Figure 11.11 – sequence of microcomputer operation in executing the input–store–output program

Microprocessor Operation or Function

It must be indoctrinated in mind that the aforementioned program contains just three instructions. In figure 11.11, these 3 instructions appear in the form of six instructions. This is because instructions on program memory are divided into different segments. The first part of instruction 1 as narrated above is related to the input data, whereas 2nd segment of this instruction tells wherefrom the data comes (from port 1). First part (action part) of this instruction is called operation, whereas its 2nd part is known as operand. Operation and operand store or appear on different or separate program memory locations, as has been indicated in the figure. The first part (i.e. input data or output operation) of the first instruction exists on location 100 in the program memory whereas its 2nd part (operand or port 1) exists on location 101, which tells that information is received from this input.

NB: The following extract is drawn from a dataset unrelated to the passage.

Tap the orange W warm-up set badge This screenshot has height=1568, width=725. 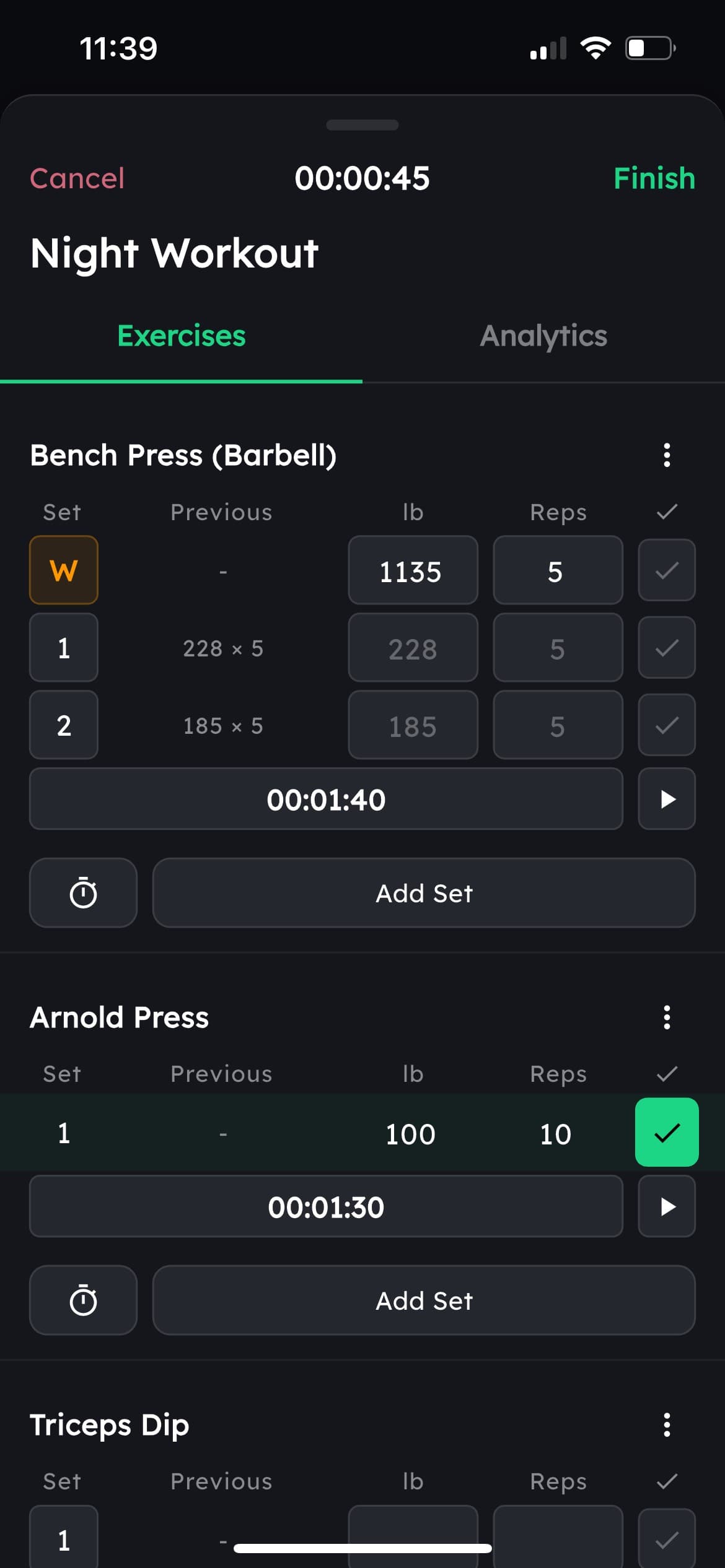pyautogui.click(x=63, y=570)
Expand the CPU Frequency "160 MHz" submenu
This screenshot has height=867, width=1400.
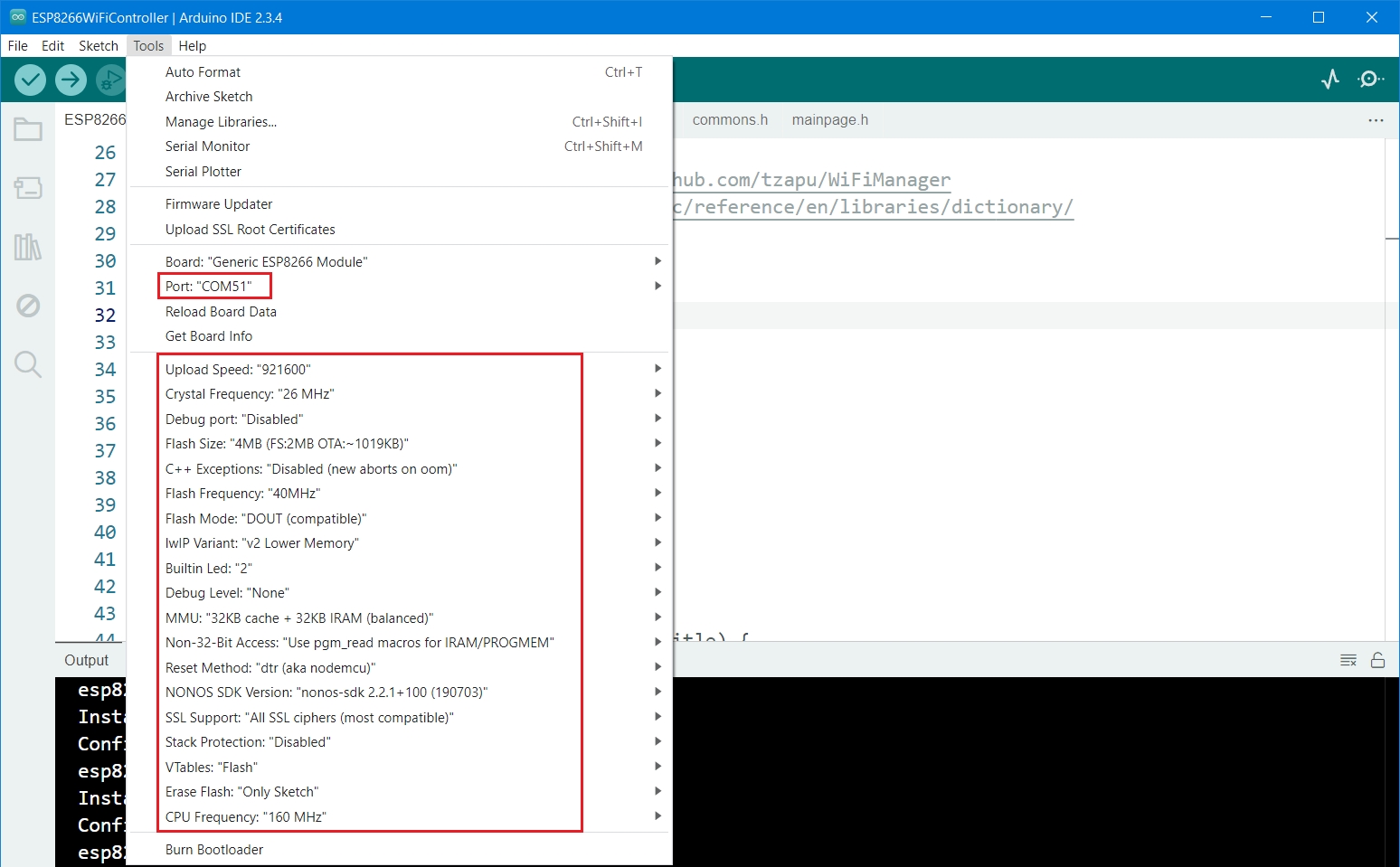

In figure 11.11, two new parts or segments have been illustrated inside a microprocessor unit (MPU). These two new parts are called registers.  These special registers are called accumulators and instruction register.

When the word “A” is entered into the keyboard through a microprocessor, what is the input–store–output operational sequence on this word in a microprocessor? This has been illustrated by means of an example given in figure 11.11. The instructions and data flow operation can be comprehended with the help of round circles illustrated in the figure. Remember that the microprocessor unit (MPU), is the center for the entire data transfer and operations (i.e. MPU is a center for carrying out all operations and data transfer)

According to figure 11.11, operations of the microprocessor’s functions are carried out in the following manner;

  1. MPU transmits address 100 on Bus address. The control line enables read input on program memory IC. This step has been represented by means of an encircled 1 in the figure.
  2. Program memory transmits first input data instruction on data Bus and MPU receives this coded message. This input data instruction transfers on to a special memory location within a MPU, which is called an instruction register. MPU decodes this input data instruction and determines whether input data instruction (i.e. first instruction) requires operand.
  3. MPU transmits address 101 on the Address Bus. The control line enables read input of program memory in order to operate.
  4. Program memory provides the database to Operand (from port 1). Operand existed in program memory at address 101. The database fetches this coded message (i.e. address for port 1) and transfers it to the instruction register. Now MPU decodes the whole instruction (input data from port 1).
  5. MPU uses an address Bus and control lines to open the input unit, port 1. “A” shifts toward the MPU accumulator in a coded form and stores there. It must be remembered here that MPU always functions according to the Fetch – Decode – Execute configuration or sequence. First, it fetches instructions from program memory. In the 2nd step, MPU decodes these instructions. In the 3rd step, MPU executes these instructions (i.e. it acts according to these instructions)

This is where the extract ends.